# The request:
Pull out every line of the items below that contains the word "screenshot". Treat uppercase and lowercase letters as different.

[Dataset items]
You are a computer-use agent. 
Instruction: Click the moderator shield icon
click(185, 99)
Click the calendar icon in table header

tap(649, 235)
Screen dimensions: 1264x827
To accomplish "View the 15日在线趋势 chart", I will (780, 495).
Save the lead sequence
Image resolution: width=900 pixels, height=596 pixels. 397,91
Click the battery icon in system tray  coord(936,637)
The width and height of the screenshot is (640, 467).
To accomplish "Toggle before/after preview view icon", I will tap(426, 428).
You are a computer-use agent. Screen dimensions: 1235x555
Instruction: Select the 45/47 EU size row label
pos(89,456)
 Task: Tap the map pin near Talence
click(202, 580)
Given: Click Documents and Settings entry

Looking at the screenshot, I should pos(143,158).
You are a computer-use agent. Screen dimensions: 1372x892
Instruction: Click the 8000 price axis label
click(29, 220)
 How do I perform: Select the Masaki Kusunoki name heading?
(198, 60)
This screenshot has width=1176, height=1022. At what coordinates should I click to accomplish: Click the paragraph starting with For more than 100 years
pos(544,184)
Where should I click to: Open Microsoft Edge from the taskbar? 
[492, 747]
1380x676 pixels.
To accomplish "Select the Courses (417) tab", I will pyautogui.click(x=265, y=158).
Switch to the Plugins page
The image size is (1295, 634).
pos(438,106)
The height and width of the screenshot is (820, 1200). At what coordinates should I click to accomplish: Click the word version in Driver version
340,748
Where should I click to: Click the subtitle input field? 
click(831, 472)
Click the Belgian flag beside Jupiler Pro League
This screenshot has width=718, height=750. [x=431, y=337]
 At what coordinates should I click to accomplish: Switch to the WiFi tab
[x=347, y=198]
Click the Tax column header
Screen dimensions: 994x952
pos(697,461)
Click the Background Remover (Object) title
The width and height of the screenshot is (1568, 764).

# Solution:
The width and height of the screenshot is (640, 467).
Looking at the screenshot, I should pos(143,158).
This screenshot has width=1176, height=1022. At what coordinates should I click to accomplish: Click the paragraph starting with For more than 100 years
The height and width of the screenshot is (820, 1200). At what coordinates should I click to accomplish: Click the word version in Driver version
This screenshot has width=718, height=750. [x=431, y=337]
The width and height of the screenshot is (1568, 764).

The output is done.